Beginning in January 2013, Abbott's proprietary pharmaceuticals business separated into an independent, publicly traded biopharmaceutical company called AbbVie. With this separation, Abbott's use of laboratory animals has significantly decreased. However, the FDA and other regulatory agencies still require animal safety and efficacy data for many of the innovative products we bring to patients today.
Abbott continues to be committed to the highest standards of humane care and treatment of all laboratory animals. Our laboratory animal research programs and facilities meet or exceed U.S. and European Union regulations, as well as those in other countries.
While animal testing is critically important to advancing healthcare research, Abbott consistently works to minimize the number and frequency of animal tests required and to develop new testing methods and programs to minimize the need for animal models. Abbott’s Corporate Animal Welfare Committee, composed of animal welfare experts from across the company, guides our position and global policies on animal use.
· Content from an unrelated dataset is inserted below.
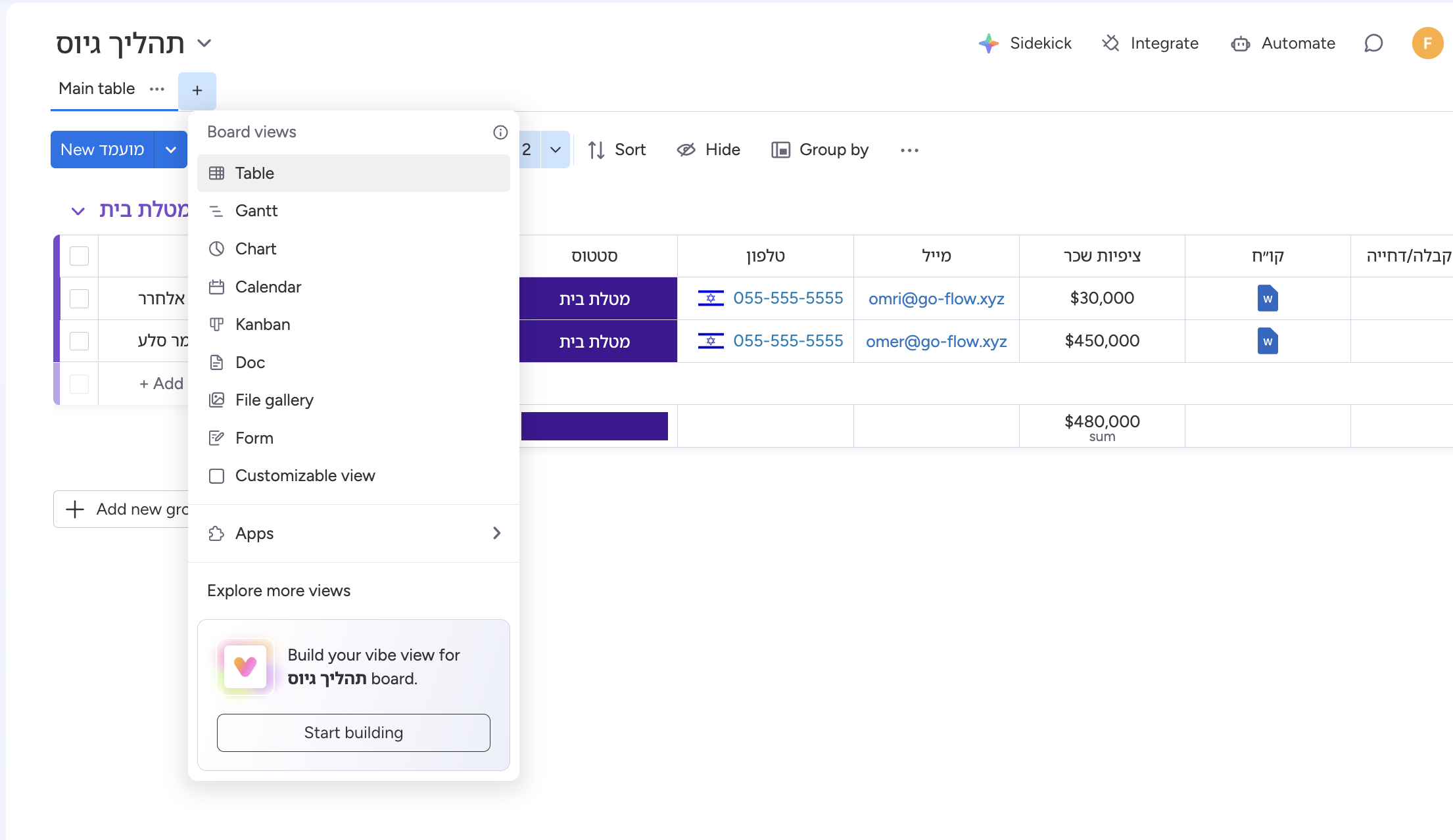Open omri@go-flow.xyz email link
Abbott’s Institutional Animal Care and Use Committee serves as a review board that independently evaluates and approves our internal scientific protocols before animal use can begin.
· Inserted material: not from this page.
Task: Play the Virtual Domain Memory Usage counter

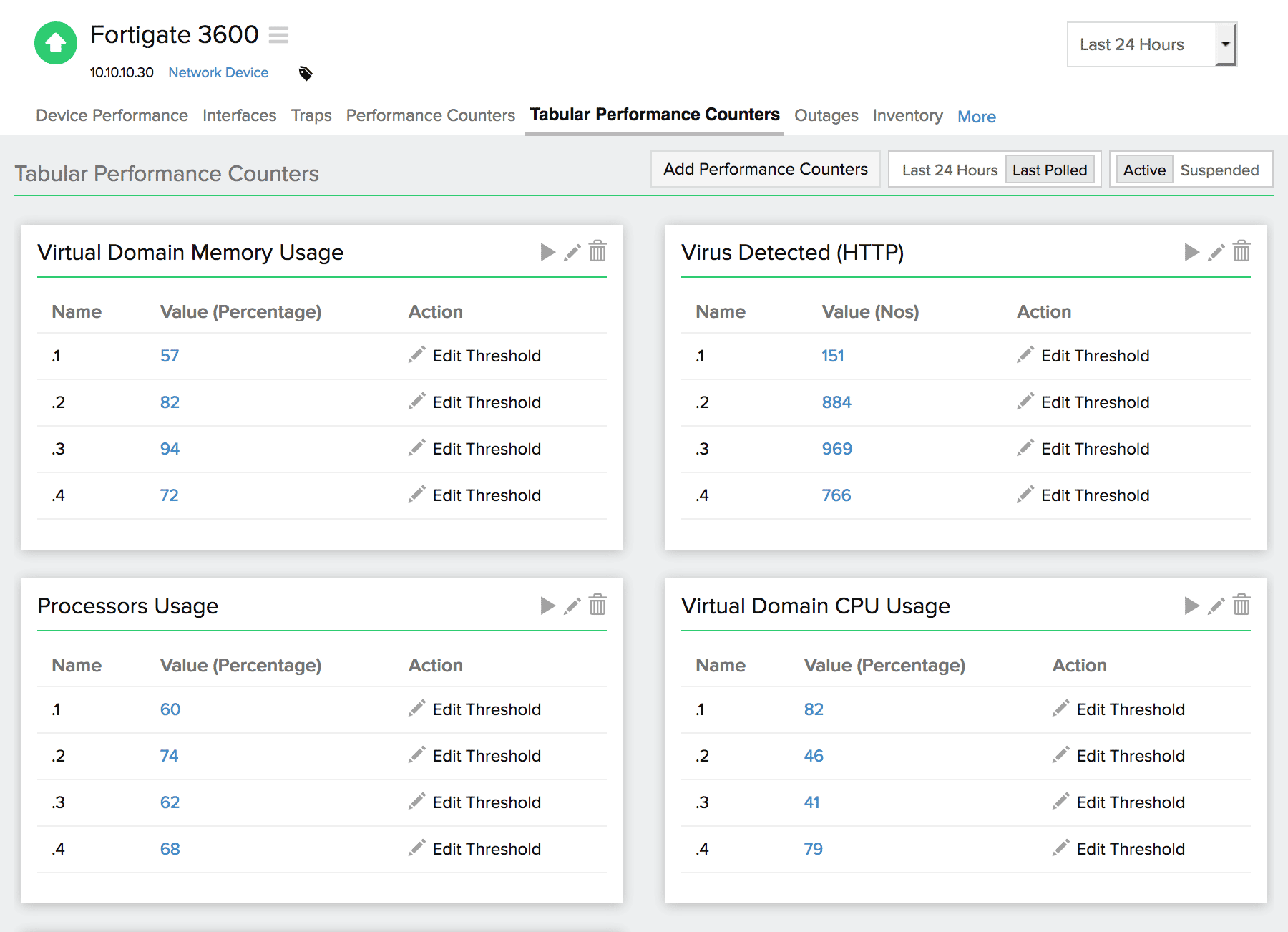Action: point(547,252)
For more than 35 years, Abbott also sought and maintained accreditation from the Association for the Assessment and Accreditation of Laboratory Animal Care International (AAALAC), the organization that helps ensure optimal animal care and use practices as set forth in the Guide for the Care and Use of Laboratory Animals and other international standards and regulations for animal welfare. AAALAC accreditation is entirely voluntary and is widely considered to be the preferred method to meet and maintain high standards of animal care and use. Following the separation of AbbVie, Abbott is again participating in the accreditation process with AAALAC in 2013.
Advancing the 3R's
Abbott employs the 3Rs approach to animal research by looking for ways to Refine, Reduce and Replace the use of animals. Whenever possible, we adopt alternatives (the 3Rs) to animal research by:
- Refining experimental procedures to avoid or minimize pain or distress
- Reducing the number of animals used in any tests conducted to the minimum necessary for valid results
- Replacing the need for animal testing through non-animal research methods
Currently, Abbott uses cell-based (in vitro) alternative methods that replace whole-animal (in vivo) testing whenever possible. When these in vitro methods show a compound or technology to be toxic or less effective than others, that particular compound or technology can often be eliminated from further testing in animals. However, we have an ethical obligation to fully understand the potential health benefits of our products versus the risk of negative effects.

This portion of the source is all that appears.